= Compression virus =

A compression virus is an example of a benevolent computer virus, invented by Fred Cohen. It searches for an uninfected executable file, compresses the file and prepends itself to it. The virus can be described in pseudo code

program compression-virus:=
{01234567;

subroutine infect-executable:=
 {loop:file = get-random-executable-file;
 if first-line-of-file = 01234567 then goto loop;
 compress file;
 prepend compression-virus to file;
 }

main-program:=
 {if ask-permission then infect-executable;
 uncompress the-rest-of-this-file into tmpfile;
 run tmpfile;}
}

The 01234567 is the virus signature, and is used to make sure (if first-line-of-file = 01234567) the file is not already infected. The virus then asks for permission (ask-permission) to infect a random executable (get-random-executable-file).
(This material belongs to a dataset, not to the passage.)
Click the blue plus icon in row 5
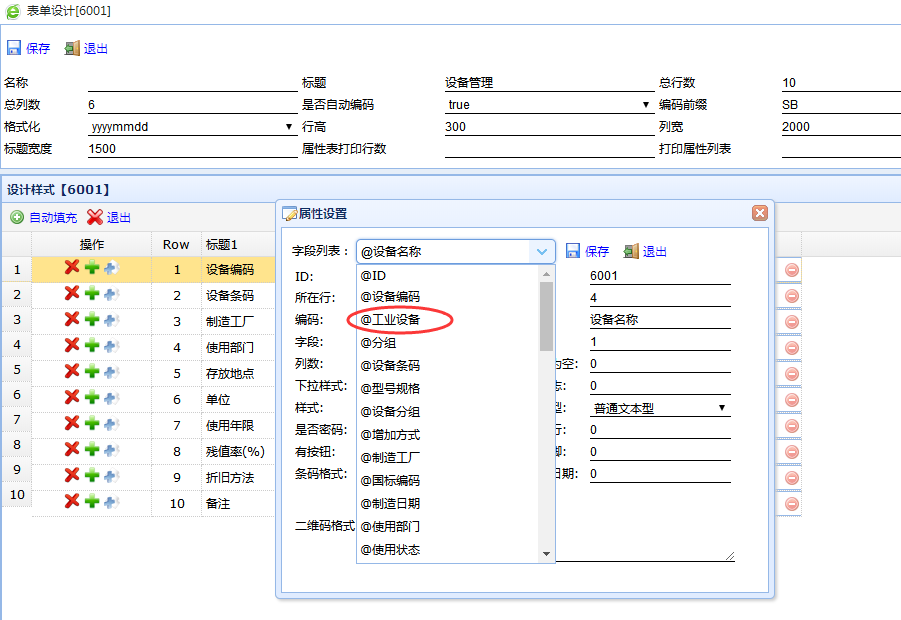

If the permission is granted, it compresses the executable (infect-executable), prepends itself to it (prepend), uncompresses the current executable file (uncompress the-rest-of-this-file) into a temporary file (tmpfile) and runs it (run tmpfile).

Cruncher is an example of a compression virus, a strain of which – Cruncher.2092 – is described by McAfee as memory-resident virus that infects all but small com files, making them smaller. The reason for excluding small programs is that their infected versions will be bigger than their originals.